Seaside resorts seem to attract artists by their very nature. In Domburg the attraction was enhanced by the unspoilt beauty of the surroundings, the special light along the coast and its reflection on the land of Walcheren. ‘The smiling isle’ had a jewel in its crown: Domburg. Its tradition as a seaside resort started in 1834, blossomed from the 1880s with the famous physician Johan Georg Mezger as an international spa and after his death turned into a family seaside resort.

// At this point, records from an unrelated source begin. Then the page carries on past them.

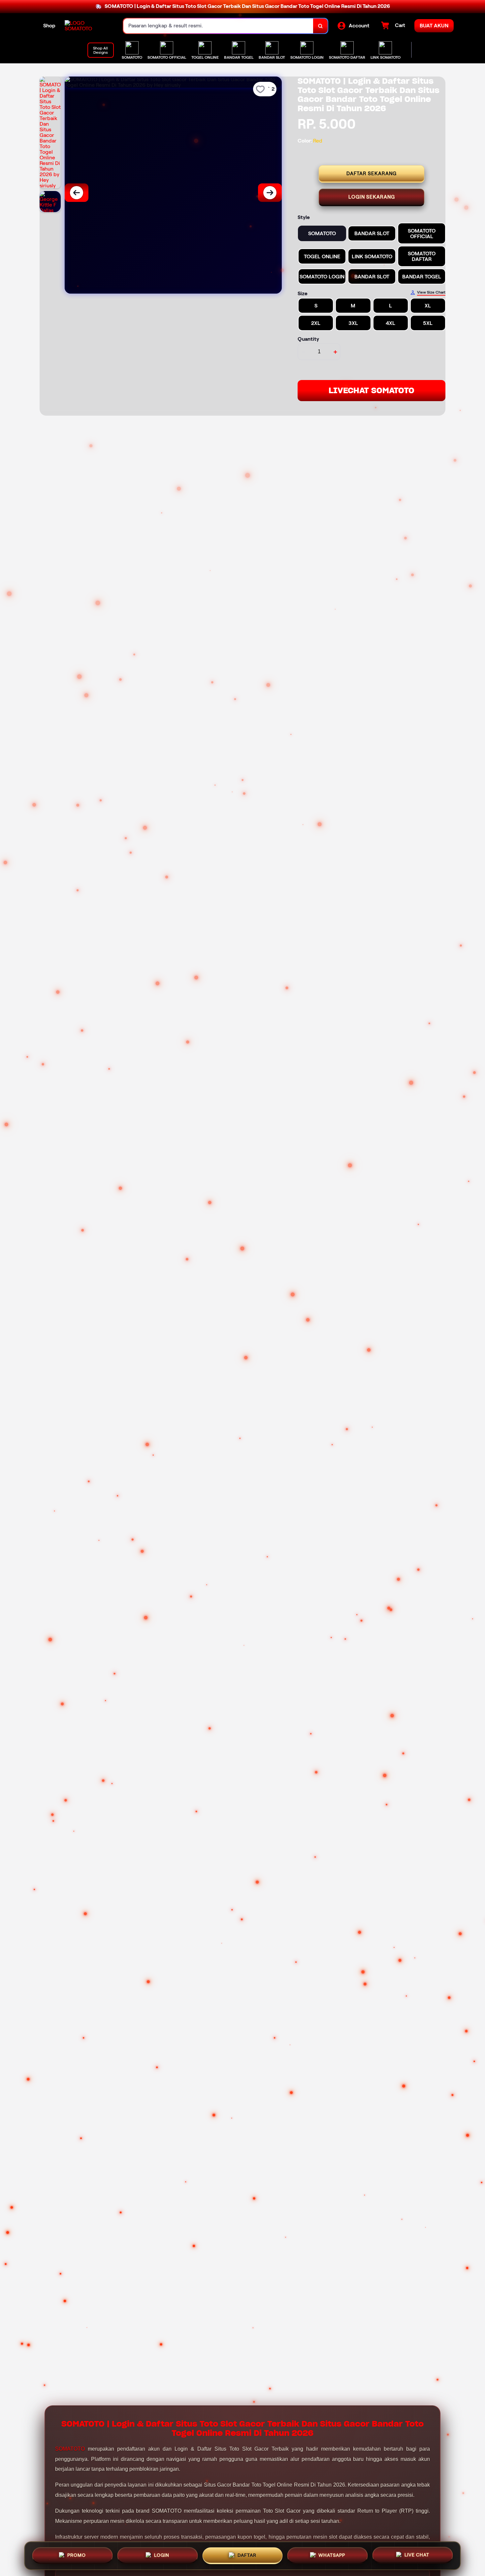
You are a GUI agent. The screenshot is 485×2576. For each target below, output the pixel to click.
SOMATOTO (70, 2449)
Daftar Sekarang (371, 173)
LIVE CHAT (416, 2555)
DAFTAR (247, 2554)
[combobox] (218, 25)
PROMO (76, 2554)
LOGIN (161, 2554)
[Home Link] (87, 25)
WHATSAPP (331, 2555)
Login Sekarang (371, 197)
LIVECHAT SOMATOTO (371, 390)
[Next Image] (270, 192)
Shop (49, 25)
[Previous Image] (76, 192)
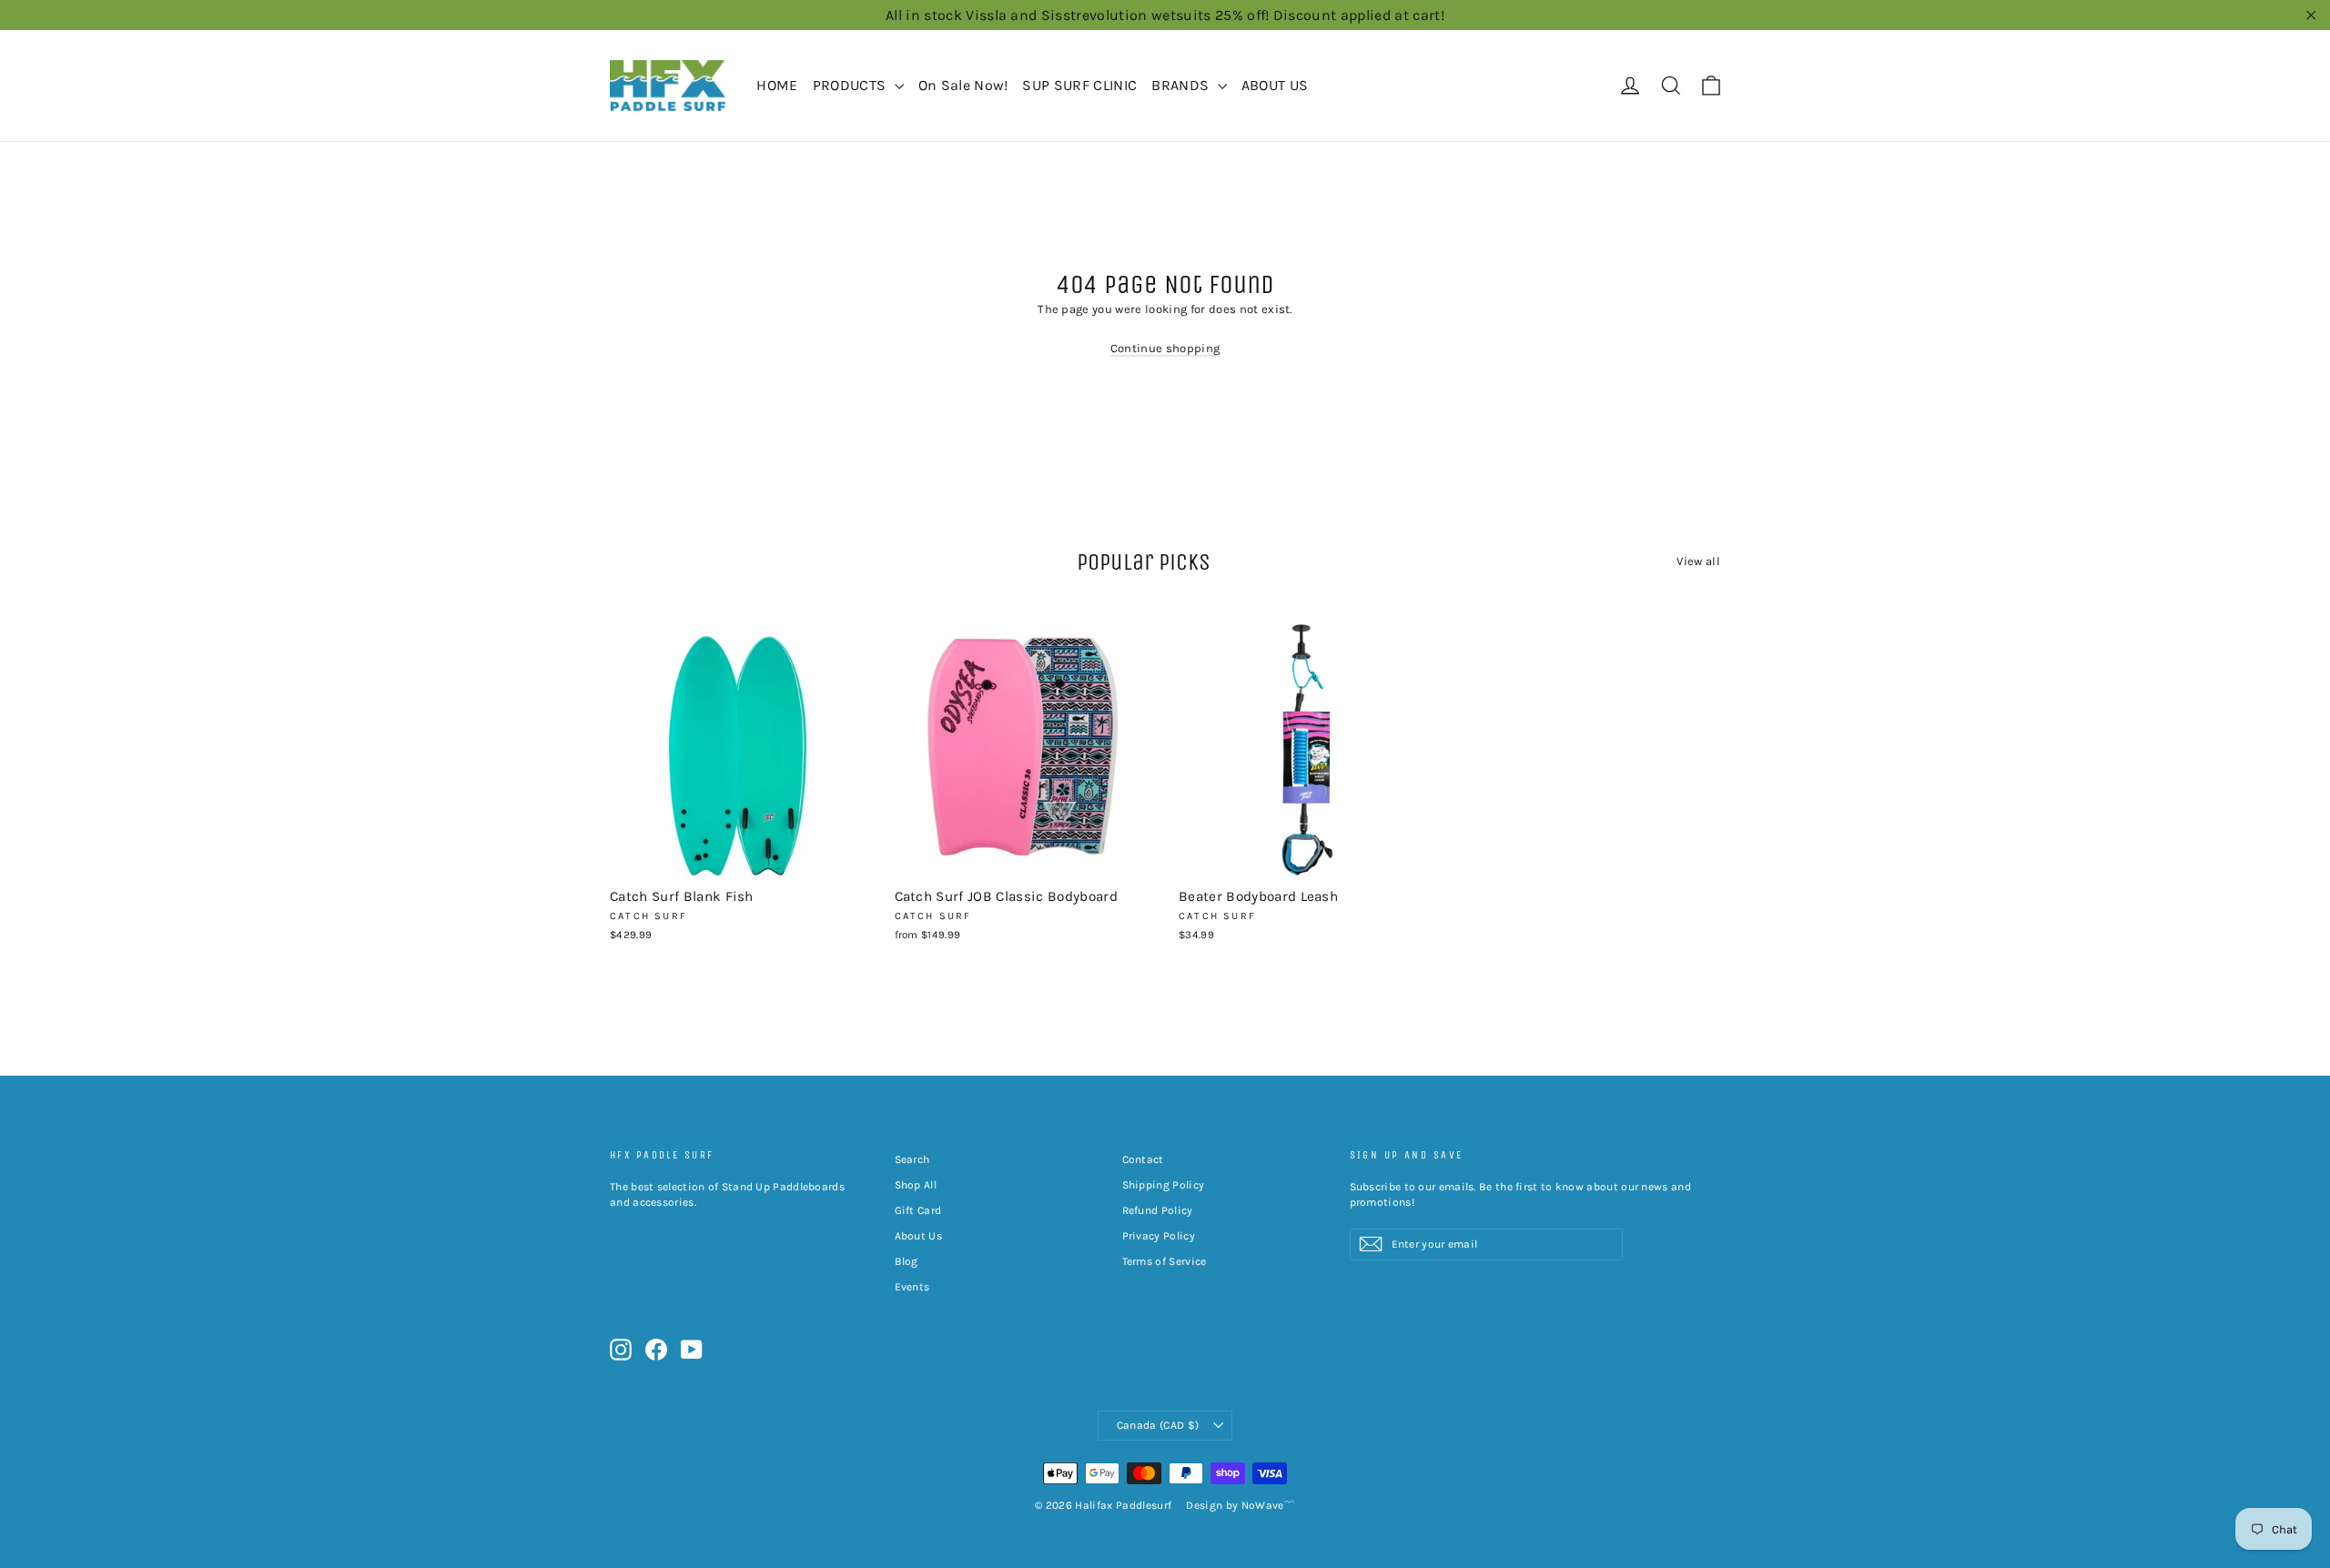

Of old, artists had been roaming the island. In the 1870’s, the Belgian painters Emile Claus, Camille Van Camp and Euphrosine Beernaert a.o., stayed and worked several summers in Domburg and surroundings, the very beginning of the artists’ colony. They were soon were followed by others, next to painters also poets, writers, composers, musicians and actors. In their midst, Toorop and Piet Mondriaan became the leading representatives of Dutch Luminism, which reached its peak in the years 1908-1911 and was inspired by French impressionism, neo-impressionism in a broad sense, and the work of Vincent van Gogh. Mondrian spent time in Domburg on a yearly basis, turning to a process of abstraction, which would lead to his Neo-Plasticism. Together with female painter Mies Elout-Drabbe and with the help of art friends like Ferdinand Hart Nibbrig, Jacoba van Heemskerck and Jan Heyse, Toorop organised the well-known Domburgsche Tentoonstellingen (1911-1921), in which Dutch and foreign artists participated. At the outbreak of the First World War, the artists’ colony became a place of safety for refugees from Belgium, such as the Belgian painter Emmanuel Viérin and the Hungarian artist Maurice Góth.
The colony came to a symbolic end when the exhibition hall collapsed due to storms in the winter of 1921-1922. A bit hidden, a reconstruction of the old hall is located in the centre of the Zealand town and accommodates, since 1994, the MTVP Museum Domburg.